> Assigned task
Starting with the line that contains "The image size is (638, 922).", copy out each line through the end of the entries below, exactly as written, and nothing else.

> Records for the task
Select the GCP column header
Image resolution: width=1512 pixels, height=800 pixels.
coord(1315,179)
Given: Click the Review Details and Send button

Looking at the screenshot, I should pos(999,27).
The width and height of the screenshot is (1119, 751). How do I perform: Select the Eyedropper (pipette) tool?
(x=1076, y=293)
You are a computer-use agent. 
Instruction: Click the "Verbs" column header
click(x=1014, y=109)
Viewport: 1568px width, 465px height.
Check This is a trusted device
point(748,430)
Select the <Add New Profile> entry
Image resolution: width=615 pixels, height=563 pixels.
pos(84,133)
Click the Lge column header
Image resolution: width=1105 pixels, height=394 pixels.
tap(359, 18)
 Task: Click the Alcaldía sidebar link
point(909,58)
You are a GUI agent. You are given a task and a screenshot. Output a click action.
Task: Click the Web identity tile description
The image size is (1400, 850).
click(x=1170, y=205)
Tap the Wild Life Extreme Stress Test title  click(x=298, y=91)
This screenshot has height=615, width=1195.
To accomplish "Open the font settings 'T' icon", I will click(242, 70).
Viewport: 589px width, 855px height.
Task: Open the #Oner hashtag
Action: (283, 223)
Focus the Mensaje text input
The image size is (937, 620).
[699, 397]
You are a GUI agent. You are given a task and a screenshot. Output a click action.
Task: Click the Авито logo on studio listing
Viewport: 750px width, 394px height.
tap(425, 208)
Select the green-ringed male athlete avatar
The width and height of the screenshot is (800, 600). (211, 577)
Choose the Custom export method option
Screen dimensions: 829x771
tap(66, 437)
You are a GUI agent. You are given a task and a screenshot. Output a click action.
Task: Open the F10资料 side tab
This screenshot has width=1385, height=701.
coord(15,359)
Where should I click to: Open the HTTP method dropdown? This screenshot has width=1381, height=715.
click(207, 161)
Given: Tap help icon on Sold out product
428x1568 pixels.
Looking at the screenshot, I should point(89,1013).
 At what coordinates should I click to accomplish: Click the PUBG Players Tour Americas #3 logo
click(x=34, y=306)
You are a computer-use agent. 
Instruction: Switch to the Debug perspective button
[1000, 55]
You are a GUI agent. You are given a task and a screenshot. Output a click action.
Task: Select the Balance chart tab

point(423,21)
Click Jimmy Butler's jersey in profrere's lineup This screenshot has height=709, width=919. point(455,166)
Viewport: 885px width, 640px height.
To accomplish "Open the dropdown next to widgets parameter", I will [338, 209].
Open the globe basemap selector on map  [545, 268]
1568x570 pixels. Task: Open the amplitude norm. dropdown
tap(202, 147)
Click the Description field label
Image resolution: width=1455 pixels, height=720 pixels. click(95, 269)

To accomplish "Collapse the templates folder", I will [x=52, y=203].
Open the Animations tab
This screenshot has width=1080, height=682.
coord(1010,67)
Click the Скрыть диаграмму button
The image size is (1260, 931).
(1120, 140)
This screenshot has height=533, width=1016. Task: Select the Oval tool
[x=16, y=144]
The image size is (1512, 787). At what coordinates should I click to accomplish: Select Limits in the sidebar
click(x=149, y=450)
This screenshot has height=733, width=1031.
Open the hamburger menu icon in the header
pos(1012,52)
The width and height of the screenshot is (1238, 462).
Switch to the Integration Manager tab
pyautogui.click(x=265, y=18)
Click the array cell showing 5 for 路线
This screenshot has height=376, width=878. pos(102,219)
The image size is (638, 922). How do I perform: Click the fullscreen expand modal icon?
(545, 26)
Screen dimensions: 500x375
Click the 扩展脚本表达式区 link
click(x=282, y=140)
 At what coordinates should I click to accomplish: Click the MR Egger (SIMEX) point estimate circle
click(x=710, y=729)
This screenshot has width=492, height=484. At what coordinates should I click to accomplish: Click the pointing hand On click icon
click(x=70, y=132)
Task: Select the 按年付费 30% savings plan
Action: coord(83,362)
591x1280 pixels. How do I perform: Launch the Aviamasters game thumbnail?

> Solution below
The image size is (638, 922). How do I perform: Click the fullscreen expand modal icon?
(545, 26)
Screen dimensions: 500x375
Click the 扩展脚本表达式区 link
click(x=282, y=140)
 At what coordinates should I click to accomplish: Click the MR Egger (SIMEX) point estimate circle
click(x=710, y=729)
This screenshot has width=492, height=484. At what coordinates should I click to accomplish: Click the pointing hand On click icon
click(x=70, y=132)
Task: Select the 按年付费 30% savings plan
Action: coord(83,362)
591x1280 pixels. How do I perform: Launch the Aviamasters game thumbnail?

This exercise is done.